This is useful in string matching, as we will see forthwith.

b0b0b0b said...

I'm not sure this is O(N). What if the input is an array starting with even integers from 2..M and ending with odd integers from 1..M-1.

cbloom said...

It's pretty trivial to prove.

Every iteration writes to B[i] at least once

each B[i] can written to at most twice (once for a fence and once for its final correct value)

there are N elements of B[]

therefore # of operations is >= N and <= 2N

QED

cbloom said...

The full 2N time is taken by

2,4,6,8..M,M-1,M-3,M-5,...1

I wish I could find the version of this algorithm that works for windowed ranges, not just monotonic conditions.

Unknown said...

Thanks for all your posts, they've been very helpful. I implemented this algorithm, and discovered that it was incomplete. I'm sure you handled this in your local implementation years ago, but I wanted to document it for others who find this helpful as well.

The problem happens when the stack is not empty at the end of the loop. In this case, the stack holds all the values "i" that don't yet have any "j" such that "j > i && A[j] < A[i]". There are no more "j" values to consider, so this condition will never become true.

In your notation, "B[i] = j", so we want the invariant on exit to be that "B[i] > i && A[B[i]] < A[i]".

Since the stack is stored in the B[] array in the order encountered, and since i increments, these entries for B[i] do satisfy "B[i] > i". The fact that they are still on the stack means "!(B[i] > i && A[B[i]] < A[i])". Since "B[i] > i", this proves "A[B[i]] >= A[i]". If the "A[i]" array has no duplicates, as in the suffix array use case, this becomes a strict inequality: "A[B[i]] > A[i]".

Again, in the suffix array case, this means the array that was supposed to only hold pointers to longest *past* matches also has some pointers to *future* matches.

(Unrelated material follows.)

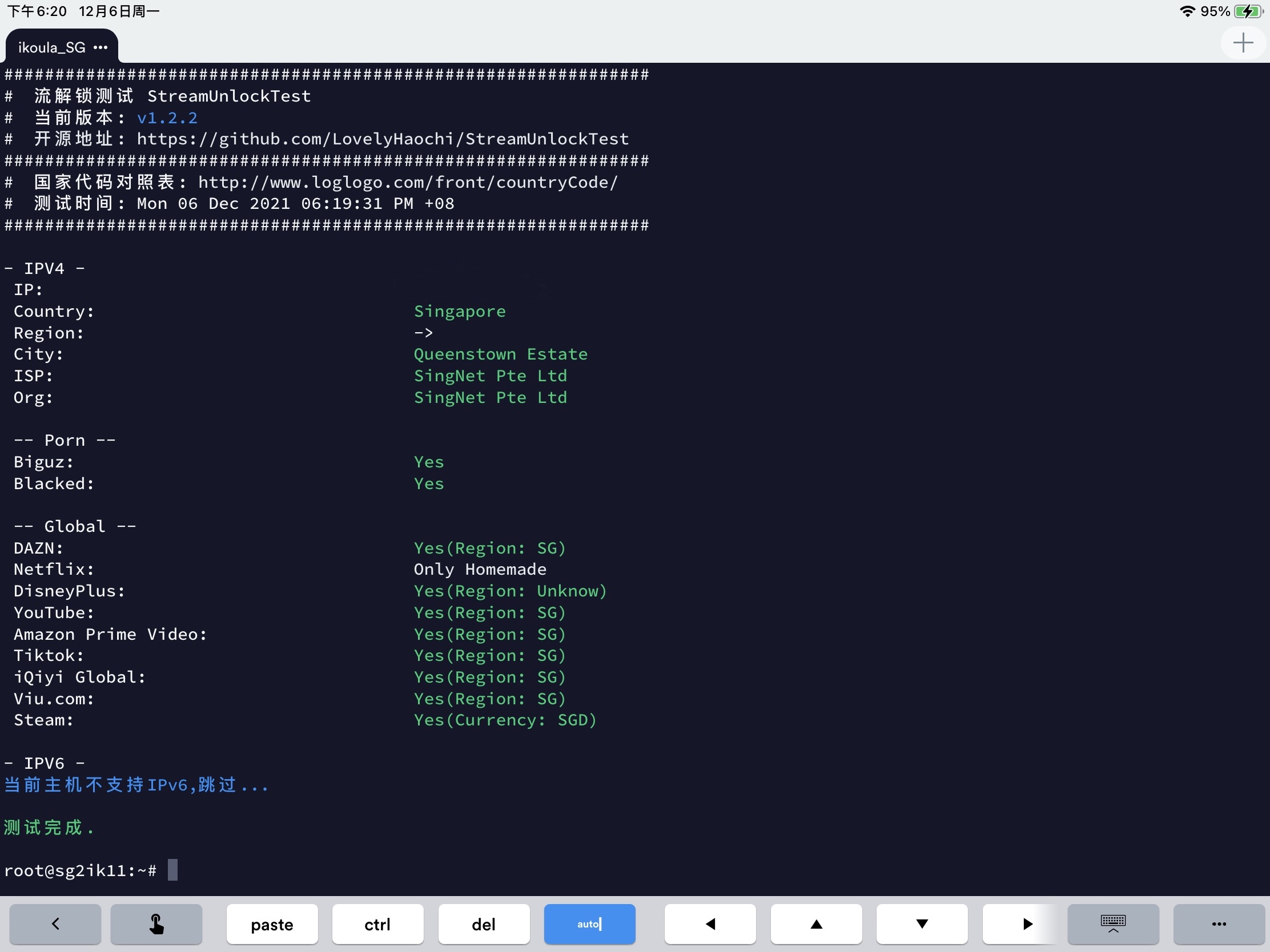The height and width of the screenshot is (952, 1270).
Task: Tap the left arrow key button
Action: (x=710, y=924)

There are two fixes I can think of. The most obvious is, after exiting the loop, just pop the stack until it is empty, setting B[i] to "none" as you go.

Another solution is to have a sentinel token A[end] at the end of the list that satisfies A[end] < A[i] for all i != end. If "end" is the same as "none", these two solutions are effectively equivalent. The first solution is more obvious, the second solution uses less code and avoids special case handling.

cbloom said...

Yep, you're totally right, I failed to mention that.